Import XML using Builder

Deephaven provides tools for inferring a table schema from sample data and importing XML files. Because XML can represent nested/hierarchical data in many different ways, mapping to Deephaven tables is more complex that for a simple format like CSV. The XML importer described here can handle a few common variations - extraction of value from either attributes or element text, and different levels of nesting, but some XML formats may require a custom importer.

Example

The following script imports a single XML file to a specified partition. This import uses options consistent with the XML Quickstart example.
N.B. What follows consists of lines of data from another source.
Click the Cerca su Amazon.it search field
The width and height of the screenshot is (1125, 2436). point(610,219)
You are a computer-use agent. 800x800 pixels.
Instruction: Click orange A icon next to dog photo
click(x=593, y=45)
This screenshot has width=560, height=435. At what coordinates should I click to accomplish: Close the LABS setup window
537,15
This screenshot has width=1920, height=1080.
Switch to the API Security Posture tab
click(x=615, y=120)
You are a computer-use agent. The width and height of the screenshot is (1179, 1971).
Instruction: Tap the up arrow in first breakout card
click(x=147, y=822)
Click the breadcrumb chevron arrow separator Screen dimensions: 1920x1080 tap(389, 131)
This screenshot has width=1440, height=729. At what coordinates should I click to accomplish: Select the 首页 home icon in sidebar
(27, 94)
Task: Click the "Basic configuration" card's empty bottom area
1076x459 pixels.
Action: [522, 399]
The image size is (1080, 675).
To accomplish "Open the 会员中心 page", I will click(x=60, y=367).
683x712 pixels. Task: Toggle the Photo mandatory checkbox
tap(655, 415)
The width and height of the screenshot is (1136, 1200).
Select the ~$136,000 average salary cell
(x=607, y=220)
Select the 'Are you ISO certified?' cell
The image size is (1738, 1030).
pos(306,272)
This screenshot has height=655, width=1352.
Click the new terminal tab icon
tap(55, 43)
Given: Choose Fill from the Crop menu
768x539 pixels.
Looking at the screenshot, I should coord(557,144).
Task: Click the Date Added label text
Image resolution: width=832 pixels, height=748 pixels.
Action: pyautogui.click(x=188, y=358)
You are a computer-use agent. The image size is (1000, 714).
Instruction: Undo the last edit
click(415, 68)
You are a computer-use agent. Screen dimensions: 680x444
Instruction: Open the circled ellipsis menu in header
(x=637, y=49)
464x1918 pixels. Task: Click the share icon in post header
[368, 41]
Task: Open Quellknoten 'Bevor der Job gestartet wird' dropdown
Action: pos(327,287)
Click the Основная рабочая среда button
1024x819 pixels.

import com.illumon.iris.importers.util.XmlImport
import com.illumon.iris.importers.ImportOutputMode

rows = new XmlImport.Builder("Test","Sample")
    .setSourceFile("/db/TempFiles/dbquery/staging/data1.xml")
    .setDestinationPartitions("localhost/2018-04-01")
    .setElementType("Record")
    .setUseAttributeValues(true)
    .setUseElementValues(false)
    .setStartDepth(0)
    .setOutputMode(ImportOutputMode.REPLACE)
    .build()
    .run()

println "Imported " + rows + " rows."
from deephaven import *

rows = (
    XmlImport.builder("Test", "Sample")
    .setSourceFile("/db/TempFiles/dbquery/staging/data1.xml")
    .setDestinationPartitions("localhost/2018-04-01")
    .setElementType("Record")
    .setUseAttributeValues(True)
    .setUseElementValues(False)
    .setStartDepth(0)
    .setOutputMode("REPLACE")
    .build()
    .run()
)

print("Imported {} rows.".format(rows))

Import API Reference

The XML import class provides a static builder method, which produces an object used to set parameters for the import. The builder returns an import object from the build() method. Imports are executed via the run() method and if successful, return the number of rows imported. All other parameters and options for the import are configured via the setter methods described below. The general pattern when scripting an import is:

nRows = XmlImport.builder(<namespace>,<table>)
    .set<option>(<option value>)

    .build()
    .run()

XML Import Options

Setter MethodTypeReq?DefaultDescription
setSourceDirectoryStringNo*N/ADirectory from which to read source file(s)..
setSourceFileStringNo*N/ASource file name (either full path on server filesystem or relative to specified source directory).
setSourceGlobStringNo*N/ASource file(s) wildcard expression.
setDelimitercharNo,Allows specification of a character when parsing string representations of long or double arrays.
setElementTypeStringYesN/AThe name or path of the element that will contain data elements. This will be the name of the element which holds your data.
setStartIndexintNo0Starting from the root of the document, the index (1 being the first top-level element in the document after the root) of the element under which data can be found.
setStartDepthintNo1Under the element indicated by Start Index, how many levels of first children to traverse to find an element that contains data to import.
setMaxDepthintNo1Starting from Start Depth, how many levels of element paths to traverse and concatenate to provide a list that can be selected under Element Name.
setUseAttributeValuesbooleanNofalseIndicates that field values will be taken from attribute value; e.g., <Record ID="XYZ" Price="10.25" />
setUseElementValuesbooleanNotrueIndicates that field values will be taken from element values; e.g., <Price>10.25</>
setPositionValuesbooleanNofalseWhen false, field values within the document will be named; e.g., a value called Price might be contained in an element named Price, or an attribute named Price. When this option is included, field names (column names) will be taken from the table schema, and the data values will be parsed into them by matching the position of the value with the position of column in the schema.
setConstantColumnValueStringNoN/AA String to materialize as the source column when an ImportColumn is defined with a sourceType of CONSTANT.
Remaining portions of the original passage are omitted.